Classics I Read in My Twenties

Last year’s reading project was to re-read classics I had read in my twenties. I failed. I made several attempts, but once I finished The House on Mango Street, the memories flooded back. I realized my twenties were not a time I wanted to relive, and the project kept getting postponed, stacked on my bedside table. Books with bookmarks at page five, seven, nine could be found on most tables in my house.

Yesterday I picked up one of those books and finished it. It all started with the book I’m currently reading, Chain-Gang All-Stars by Nana Kwame Adjei-Brenyah. I’m 10-12 pages away from the denouement, and I don’t want to finish reading this book. It’s just too good, and I’ve grown so fond of our time together. I’m not ready to let go. I needed something in between to engage the reading impulse Chain-Gang spurs without using up Chain-Gang. I remembered last year’s project.
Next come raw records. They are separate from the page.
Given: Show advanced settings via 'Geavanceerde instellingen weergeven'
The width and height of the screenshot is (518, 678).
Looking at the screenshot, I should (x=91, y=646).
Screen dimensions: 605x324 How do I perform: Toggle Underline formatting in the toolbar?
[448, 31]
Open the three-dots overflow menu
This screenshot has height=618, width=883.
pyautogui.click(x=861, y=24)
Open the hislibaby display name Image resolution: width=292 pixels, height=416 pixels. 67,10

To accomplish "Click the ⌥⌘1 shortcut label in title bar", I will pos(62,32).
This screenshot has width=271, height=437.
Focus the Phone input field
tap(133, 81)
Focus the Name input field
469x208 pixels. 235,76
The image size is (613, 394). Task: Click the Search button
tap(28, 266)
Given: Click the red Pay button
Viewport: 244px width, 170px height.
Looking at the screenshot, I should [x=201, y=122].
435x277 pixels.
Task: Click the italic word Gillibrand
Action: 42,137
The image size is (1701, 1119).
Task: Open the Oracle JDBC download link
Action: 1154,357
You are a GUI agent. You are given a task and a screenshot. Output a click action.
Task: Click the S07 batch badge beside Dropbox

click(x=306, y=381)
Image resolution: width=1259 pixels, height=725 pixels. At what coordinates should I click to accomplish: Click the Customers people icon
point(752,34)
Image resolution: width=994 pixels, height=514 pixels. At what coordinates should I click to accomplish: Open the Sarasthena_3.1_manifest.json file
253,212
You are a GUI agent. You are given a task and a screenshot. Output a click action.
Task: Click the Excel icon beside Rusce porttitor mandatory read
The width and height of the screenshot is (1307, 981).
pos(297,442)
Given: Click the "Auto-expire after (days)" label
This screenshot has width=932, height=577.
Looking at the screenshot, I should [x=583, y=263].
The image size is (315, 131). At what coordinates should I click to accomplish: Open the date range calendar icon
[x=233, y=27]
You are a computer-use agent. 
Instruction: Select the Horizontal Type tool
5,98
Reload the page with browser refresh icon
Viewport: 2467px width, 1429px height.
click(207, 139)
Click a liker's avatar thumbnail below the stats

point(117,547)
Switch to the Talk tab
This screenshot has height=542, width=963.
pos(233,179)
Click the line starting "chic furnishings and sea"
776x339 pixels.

Neatly stacked with all my overdue library books, I found …Y no se lo tragó la tierra by Tomás Rivera, a book I read in 1992 for my Chicano Literature class. I like to say that this book saved me, but it feels ridiculous to say something like that at my age when I know how many times I fell apart and pulled it together in later years. When I was 23 years old, it definitely felt like my life had been saved.

I had failed out of college a year before, and when that happened I figured that was that. It had become impossible to go to class, read, complete assignments. I woke up every day and drove to school, but somehow I was frozen in front of a really large television in the student center. I watched soaps and daytime talk shows, and then when my classes were over, I drove home. Do that long enough, and you get a letter telling you to stay home and not bother.

About nine months into my failed year, a neighbor saw me walking and called me over. His name was Benito. He was a poet from Puerto Rico, and he said, “I noticed you’re not going to school anymore.” We had never talked before this day, but he spoke to me in Spanish. What part of my story had made it out to him? What pieces of my puzzle were so obvious to a passing stranger? I didn’t even know his dog’s name or which mailbox was his. He heard my story of failing out, and he had a solution. “Go back to school and take classes in the Spanish Department. You need to connect to your culture. The secretary in the Spanish Department is a poet. Go talk to him and tell him I sent you. He will help you. You need to connect to your culture, and you’ll graduate.”

I did what he said. He gave me a checklist, I checked the boxes, and soon I was in classes again. This time, though, all my classes were in Spanish, the books in Spanish, my classmates spoke Spanish. I still didn’t get what he meant about my culture because the only Argentine we read was Borges, and he’s not the best communicator of the Argentine experience. And then I took Nicolás Kanellos’ class on Chicano Literature. I read …Y no se lo tragó la tierra. I have nothing close to the migrant farmer experience in my life, but the alienation, the way my identity was held up to me through a distorted mirror, that I could understand. I had a language to speak my life.

Last night, when I read this book again, what came back to me was the thrill of discovery. I spent that first year back in college discovering that I wasn’t alone, and this was news for me. This book sent me to the library to research who had read it and what they had said about it, and the library, this block of a building in the middle of campus, had piles of articles and books with more stories like this one. I had been numb and waiting, and now I was searching.

2 responses to “Classics I Read in My Twenties”

  1. I can relate to the power of rediscovering books that shaped our past. Your journey is inspiring, and I appreciate the genuine connection to literature. Happy reading!

    Liked by 1 person

    1. Thank you so much! Happy reading to you as well.